*** Provided passage
In the updrafts the air follows a moist adiabat, with its temperature decreasing by $\sim$6.5Kkm$^{-1}$. This temperature profile is quickly communicated to the rest of the atmosphere so that, to first order, the whole tropical atmosphere follows a moist adiabat on average. However, when the air descends in the clear-sky region it tries to follow a dry adiabat, i.e its temperature increases by $\sim$10Kkm$^{-1}$. This would make the air too warm to be in equilibrium with the environment and so the adiabatic heating is balanced by radiative cooling $($the emission of long-wave radiation by the subsiding air$)$.

Assuming that the temperature is constant in time, this balance can be written using the thermodynamic energy equation as $$ c_p\frac{T}{\theta}\frac{\partial\theta}{\partial z} M = -Q_c $$ where $c_p$ is the heat capacity of air, $T$ is temperature, $\theta$ is potential temperature, $M$ is the net upward mass flux in the clouds $($ignoring precipitation, entrainment, etc. what comes up must come down$)$ and $Q_c$ is the radiative cooling rate in the clear air. This is a way of saying the system is in radiative-convective equilibrium, and a major starting point for studying tropical dynamics is to assume "quasi-equilibrium". Understanding what controls the different terms tells us about how tropical atmospheres work, and also about how they will respond to future climate changes. Below are examples of each of these.

A Simple Explanation for the Area of Convective Updrafts

$M$ is determined by the area of the updrafts $(\sigma_{cl})$, the speed of the updrafts $(w)$ and the density of the rising air $(\rho)$: $$ M = \sigma_{cl} w \rho. $$

Focusing on $\sigma_{cl}$, we know from observations that the updrafts take place in a small fraction of the domain. This asymmetry is an interesting feature of moist convection: in classical Rayleigh-Bernard convection the area of updrafts is the same as the area of descending motion, so the presence of water vapor changes the dynamics significantly. Bjerknes actually gave an explanation for this in a 1938 paper, which is still a useful starting point for getting some intuition (this is a summary).
******
**Tasks and exercises**
**1.** In the passage on tropical convection, which quantities are defined in the "where" clause that follows the thermodynamic energy equation? Give each symbol with its meaning.
**2.** Carry the passage on tropical convection forward from its final sentence.
*** Given material
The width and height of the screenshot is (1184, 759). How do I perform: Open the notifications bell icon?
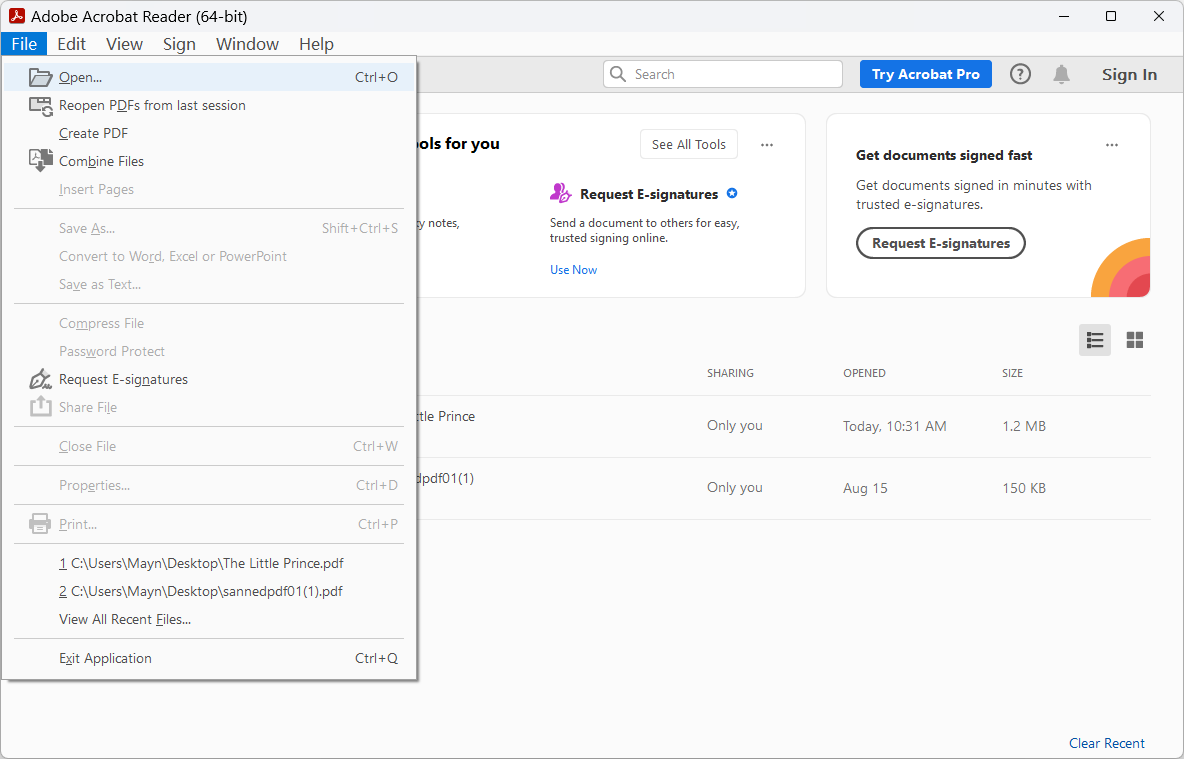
******
**Written answers**
**1.**
- c_p: the heat capacity of air
- T: temperature
- θ: potential temperature
- M: the net upward mass flux in the clouds
- Q_c: the radiative cooling rate in the clear air

**2.**
For air to rise it has to be warmer than its surroundings $($it has to have positive buoyancy$)$. Letting $T_{cl}$ be the temperature in the cloudy updraft and $T_c$ be the temperature in the clear, descending region, then for the updraft to gain buoyancy over time $\frac{\partial (T_{cl} - T_c)}{\partial t}$ must be positive. In a cloudy updraft the temperature equation gives $($now assuming temperature is not constant in time$)$ $$ \frac{\partial T_{cl}}{\partial t} = w_{cl}(\Gamma_e - \Gamma_m) $$ where $\Gamma_m$ is the moist adiabatic lapse rate and $\Gamma_e$ is the environmental lapse rate. In the clear region $$ \frac{\partial T_c}{\partial t} = w_{c}(\Gamma_e - \Gamma_d) $$ where $\Gamma_d$ is the dry adiabatic lapse rate. Since $\Gamma_e - \Gamma_m$ is greater than zero, and $w_{cl}$ is positive we want $w_{cl}$ to be large so that $T_{cl}$ increases rapidly. $\Gamma_e - \Gamma_d$ is less than zero, but so is $w_c$ and hence $w_c$ must be small for $T_c$ to increase slowly.

If we assume that mass is approximately conserved then $M_{cl} \sim M_c$. Furthermore, if the density of the air is roughly the same in the two regions then since $w_{cl}$ is larger than $w_c$, $\sigma_{cl}$ must be small compared to $\sigma_c$. As is shown in the notes linked to above, this can be done more carefully algebraically. In Kerry Emanuel's Atmospheric Convection book there's also a more rigorous derivation of this using buoyancy frequencies.

FAT

One important consequence of the balance is the Fixed-Anvil-Temperature $($FAT$)$ hypothesis. First put forward by Hartmann and Larson $($2002$)$ (which I think was inspired by some results from Hartmann et al. $($2001$)$), it is probably our best constraint on the behavior of clouds in the tropics, and does well in both models and in observations.

The FAT hypothesis says that the "spreading out" of large, deep convective clouds (i.e the anvil) always happens at the same temperature. This tells us that if the atmosphere as a whole warms the tops of these clouds will form higher, which makes the clouds a positive feedback to climate change. This is because the anvil clouds warm the troposphere by emitting radiation to space at low temperatures. If the anvils stayed at a fixed height instead of forming higher then they would emit at a warmer temperature, acting as a negative feedback on global warming by emitting more temperature to space. Instead, by moving higher they continue emitting at cold temperatures, warming the planet.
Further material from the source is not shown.